▸ **Work item**
The answer should be a single number: how many lines of the entries below hold the word "Privacy".

------------------------------

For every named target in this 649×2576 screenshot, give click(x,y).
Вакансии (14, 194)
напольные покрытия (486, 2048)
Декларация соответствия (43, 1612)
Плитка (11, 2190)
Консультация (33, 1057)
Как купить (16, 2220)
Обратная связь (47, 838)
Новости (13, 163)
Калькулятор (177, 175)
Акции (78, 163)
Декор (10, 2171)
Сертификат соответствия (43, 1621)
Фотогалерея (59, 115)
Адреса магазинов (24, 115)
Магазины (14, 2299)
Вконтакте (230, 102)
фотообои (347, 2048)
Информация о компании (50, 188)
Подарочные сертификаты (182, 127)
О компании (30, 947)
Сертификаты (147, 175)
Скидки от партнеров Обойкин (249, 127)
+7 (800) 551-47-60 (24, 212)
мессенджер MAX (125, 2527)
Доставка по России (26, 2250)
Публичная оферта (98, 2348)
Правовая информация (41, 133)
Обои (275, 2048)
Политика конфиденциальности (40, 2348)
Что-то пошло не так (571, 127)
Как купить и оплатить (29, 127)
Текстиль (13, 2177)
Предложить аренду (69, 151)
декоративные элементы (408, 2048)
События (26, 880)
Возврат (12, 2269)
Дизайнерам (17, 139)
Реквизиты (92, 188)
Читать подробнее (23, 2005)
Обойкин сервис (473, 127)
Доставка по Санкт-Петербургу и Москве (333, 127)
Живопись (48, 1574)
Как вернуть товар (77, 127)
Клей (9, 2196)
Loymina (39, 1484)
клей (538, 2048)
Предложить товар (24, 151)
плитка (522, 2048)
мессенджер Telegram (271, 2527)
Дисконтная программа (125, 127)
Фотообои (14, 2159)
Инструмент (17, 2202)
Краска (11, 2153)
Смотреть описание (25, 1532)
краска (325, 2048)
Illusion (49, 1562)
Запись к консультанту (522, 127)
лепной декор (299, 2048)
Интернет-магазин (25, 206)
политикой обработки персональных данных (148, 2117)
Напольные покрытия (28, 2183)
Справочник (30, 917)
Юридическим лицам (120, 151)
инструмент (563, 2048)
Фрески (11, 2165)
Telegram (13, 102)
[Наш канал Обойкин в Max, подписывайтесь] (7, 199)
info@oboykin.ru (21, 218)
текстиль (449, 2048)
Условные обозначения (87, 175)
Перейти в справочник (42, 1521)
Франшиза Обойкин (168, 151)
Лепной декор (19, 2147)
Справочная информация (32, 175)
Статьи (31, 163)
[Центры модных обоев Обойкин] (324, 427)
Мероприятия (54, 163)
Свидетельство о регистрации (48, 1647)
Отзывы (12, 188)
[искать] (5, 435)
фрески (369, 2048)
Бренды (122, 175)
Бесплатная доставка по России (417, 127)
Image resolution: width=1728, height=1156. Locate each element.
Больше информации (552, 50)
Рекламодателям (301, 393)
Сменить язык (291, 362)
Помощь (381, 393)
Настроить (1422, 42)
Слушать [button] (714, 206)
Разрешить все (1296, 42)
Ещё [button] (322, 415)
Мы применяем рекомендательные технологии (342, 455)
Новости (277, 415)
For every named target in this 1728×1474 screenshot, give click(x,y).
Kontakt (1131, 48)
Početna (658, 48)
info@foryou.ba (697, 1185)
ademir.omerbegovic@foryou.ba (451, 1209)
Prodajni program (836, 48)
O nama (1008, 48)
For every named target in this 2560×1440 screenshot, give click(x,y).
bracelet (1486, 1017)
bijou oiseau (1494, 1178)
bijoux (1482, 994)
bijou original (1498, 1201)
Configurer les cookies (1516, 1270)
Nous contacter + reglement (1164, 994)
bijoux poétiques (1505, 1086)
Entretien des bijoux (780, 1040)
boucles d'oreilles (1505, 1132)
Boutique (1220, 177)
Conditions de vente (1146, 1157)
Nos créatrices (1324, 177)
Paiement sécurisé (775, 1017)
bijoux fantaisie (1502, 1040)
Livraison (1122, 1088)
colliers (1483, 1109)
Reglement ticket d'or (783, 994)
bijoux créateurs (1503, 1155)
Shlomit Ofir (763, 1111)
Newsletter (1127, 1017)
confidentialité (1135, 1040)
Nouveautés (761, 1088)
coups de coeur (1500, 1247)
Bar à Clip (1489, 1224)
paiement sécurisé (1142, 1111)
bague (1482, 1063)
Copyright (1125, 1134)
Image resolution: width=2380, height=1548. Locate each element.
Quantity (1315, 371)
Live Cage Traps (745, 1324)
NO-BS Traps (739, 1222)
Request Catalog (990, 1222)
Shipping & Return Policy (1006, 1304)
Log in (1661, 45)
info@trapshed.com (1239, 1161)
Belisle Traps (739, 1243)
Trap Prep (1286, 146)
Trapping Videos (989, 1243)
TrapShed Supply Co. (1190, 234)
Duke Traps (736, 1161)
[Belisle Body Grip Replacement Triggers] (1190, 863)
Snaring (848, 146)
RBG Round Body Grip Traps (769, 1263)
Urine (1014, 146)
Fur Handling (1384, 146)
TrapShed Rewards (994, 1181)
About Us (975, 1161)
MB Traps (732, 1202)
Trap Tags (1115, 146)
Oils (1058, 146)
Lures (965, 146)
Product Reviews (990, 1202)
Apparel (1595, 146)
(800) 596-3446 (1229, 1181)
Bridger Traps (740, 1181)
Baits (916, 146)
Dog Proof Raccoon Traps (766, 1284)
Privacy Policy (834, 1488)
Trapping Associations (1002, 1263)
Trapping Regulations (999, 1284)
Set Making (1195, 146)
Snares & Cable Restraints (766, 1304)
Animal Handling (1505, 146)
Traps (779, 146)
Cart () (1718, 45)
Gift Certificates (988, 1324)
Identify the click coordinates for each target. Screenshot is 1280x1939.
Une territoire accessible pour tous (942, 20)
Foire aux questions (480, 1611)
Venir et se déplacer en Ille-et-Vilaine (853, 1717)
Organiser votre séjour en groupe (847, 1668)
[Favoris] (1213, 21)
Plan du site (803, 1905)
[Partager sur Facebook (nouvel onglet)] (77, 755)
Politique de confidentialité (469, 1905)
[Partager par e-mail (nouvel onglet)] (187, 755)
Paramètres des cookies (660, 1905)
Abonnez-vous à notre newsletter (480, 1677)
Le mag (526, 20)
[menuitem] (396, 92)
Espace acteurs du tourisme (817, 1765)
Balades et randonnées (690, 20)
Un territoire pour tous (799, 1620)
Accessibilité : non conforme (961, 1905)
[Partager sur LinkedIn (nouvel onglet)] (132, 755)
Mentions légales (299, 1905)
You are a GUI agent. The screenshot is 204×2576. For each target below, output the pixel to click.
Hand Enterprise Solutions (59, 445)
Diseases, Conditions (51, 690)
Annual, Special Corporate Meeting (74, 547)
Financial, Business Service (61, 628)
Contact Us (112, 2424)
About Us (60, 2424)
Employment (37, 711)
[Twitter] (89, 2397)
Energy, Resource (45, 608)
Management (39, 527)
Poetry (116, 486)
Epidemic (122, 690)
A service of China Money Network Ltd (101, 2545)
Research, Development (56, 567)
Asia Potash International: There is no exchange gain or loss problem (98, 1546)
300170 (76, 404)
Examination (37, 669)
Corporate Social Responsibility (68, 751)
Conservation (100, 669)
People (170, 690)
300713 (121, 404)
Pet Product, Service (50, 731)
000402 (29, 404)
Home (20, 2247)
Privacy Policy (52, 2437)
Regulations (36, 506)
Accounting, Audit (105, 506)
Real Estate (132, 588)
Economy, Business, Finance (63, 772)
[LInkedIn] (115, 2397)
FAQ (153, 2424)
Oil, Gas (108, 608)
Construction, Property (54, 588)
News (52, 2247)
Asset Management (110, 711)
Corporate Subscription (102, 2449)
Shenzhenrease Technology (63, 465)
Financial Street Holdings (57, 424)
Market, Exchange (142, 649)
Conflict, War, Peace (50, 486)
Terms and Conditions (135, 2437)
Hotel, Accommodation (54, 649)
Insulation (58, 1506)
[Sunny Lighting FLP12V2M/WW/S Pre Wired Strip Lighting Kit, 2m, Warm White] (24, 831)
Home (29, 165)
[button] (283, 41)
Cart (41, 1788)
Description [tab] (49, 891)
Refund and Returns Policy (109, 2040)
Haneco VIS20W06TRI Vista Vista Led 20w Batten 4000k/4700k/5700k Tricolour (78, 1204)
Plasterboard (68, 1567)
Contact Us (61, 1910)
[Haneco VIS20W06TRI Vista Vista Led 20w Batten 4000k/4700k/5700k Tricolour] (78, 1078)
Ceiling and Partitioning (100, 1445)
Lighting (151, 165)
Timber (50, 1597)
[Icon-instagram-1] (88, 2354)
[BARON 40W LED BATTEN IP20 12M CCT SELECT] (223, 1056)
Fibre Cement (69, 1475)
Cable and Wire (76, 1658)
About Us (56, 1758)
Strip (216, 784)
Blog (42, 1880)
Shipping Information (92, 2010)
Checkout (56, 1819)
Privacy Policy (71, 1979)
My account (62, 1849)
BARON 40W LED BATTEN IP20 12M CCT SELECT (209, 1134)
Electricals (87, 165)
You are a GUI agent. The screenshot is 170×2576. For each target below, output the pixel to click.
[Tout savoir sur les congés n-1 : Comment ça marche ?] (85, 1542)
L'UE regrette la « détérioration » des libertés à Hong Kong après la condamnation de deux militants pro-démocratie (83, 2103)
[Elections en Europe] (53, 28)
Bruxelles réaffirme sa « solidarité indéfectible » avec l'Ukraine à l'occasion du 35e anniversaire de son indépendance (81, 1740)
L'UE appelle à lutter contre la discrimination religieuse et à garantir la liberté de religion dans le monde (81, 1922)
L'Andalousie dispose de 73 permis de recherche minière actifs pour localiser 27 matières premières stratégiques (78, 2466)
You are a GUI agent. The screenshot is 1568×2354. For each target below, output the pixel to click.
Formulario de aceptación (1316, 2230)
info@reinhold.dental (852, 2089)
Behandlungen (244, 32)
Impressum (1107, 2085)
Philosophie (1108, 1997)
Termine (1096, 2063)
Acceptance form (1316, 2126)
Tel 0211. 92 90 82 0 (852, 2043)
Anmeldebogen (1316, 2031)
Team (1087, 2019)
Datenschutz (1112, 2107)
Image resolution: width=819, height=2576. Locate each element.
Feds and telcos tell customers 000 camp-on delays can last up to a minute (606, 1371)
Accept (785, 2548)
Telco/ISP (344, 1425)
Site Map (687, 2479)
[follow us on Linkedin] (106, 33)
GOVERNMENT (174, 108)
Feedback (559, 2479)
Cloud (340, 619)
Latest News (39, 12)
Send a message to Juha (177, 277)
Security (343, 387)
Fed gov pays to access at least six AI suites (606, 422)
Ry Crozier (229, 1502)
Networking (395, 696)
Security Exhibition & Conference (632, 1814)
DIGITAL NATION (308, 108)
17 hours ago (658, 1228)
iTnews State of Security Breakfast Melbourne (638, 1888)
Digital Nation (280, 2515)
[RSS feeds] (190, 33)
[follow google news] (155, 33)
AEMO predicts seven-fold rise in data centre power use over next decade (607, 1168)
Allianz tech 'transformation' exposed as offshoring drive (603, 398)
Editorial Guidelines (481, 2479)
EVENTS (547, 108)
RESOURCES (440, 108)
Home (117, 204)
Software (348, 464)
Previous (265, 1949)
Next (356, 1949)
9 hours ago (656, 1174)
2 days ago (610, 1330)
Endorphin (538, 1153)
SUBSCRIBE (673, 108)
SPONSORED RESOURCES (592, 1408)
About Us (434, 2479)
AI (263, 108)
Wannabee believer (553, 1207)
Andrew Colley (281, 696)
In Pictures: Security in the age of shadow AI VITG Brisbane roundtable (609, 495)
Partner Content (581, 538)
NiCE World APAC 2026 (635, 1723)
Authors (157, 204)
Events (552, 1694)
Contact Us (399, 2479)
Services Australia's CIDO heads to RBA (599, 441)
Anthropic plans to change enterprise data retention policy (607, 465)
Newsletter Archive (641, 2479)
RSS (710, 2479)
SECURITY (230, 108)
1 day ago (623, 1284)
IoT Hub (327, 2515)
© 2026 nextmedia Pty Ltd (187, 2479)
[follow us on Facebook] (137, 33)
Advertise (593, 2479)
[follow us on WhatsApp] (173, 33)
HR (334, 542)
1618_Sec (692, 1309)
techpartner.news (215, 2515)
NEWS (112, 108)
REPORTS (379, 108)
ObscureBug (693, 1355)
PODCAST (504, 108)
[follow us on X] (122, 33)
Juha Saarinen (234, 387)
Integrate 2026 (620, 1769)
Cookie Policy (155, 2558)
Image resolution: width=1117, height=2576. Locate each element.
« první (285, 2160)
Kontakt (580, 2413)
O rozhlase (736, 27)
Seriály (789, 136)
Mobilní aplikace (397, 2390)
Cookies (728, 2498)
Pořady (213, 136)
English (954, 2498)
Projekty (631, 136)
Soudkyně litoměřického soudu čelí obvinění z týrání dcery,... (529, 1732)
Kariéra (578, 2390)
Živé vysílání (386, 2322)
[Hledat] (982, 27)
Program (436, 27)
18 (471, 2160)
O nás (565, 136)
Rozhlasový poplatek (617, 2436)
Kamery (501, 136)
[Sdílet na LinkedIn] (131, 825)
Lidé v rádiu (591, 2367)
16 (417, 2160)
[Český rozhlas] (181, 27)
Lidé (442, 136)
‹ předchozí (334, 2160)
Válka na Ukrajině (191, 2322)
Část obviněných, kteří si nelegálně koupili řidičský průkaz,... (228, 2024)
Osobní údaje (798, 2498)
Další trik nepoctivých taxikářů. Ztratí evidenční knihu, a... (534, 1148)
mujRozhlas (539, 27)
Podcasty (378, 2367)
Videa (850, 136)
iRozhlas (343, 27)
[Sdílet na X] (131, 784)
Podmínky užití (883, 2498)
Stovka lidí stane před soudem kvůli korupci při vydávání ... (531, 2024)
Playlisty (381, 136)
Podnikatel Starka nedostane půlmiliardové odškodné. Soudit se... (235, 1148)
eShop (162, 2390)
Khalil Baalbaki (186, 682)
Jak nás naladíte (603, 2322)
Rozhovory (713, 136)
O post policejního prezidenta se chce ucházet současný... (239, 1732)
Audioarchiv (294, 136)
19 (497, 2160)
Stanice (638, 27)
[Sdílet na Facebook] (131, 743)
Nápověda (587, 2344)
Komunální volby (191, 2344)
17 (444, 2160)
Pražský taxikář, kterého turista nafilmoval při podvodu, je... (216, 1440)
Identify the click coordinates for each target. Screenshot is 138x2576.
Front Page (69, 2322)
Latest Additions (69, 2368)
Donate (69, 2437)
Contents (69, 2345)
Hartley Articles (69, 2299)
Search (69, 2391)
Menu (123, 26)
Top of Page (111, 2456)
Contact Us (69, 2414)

------------------------------

▸ **Output for this task**
3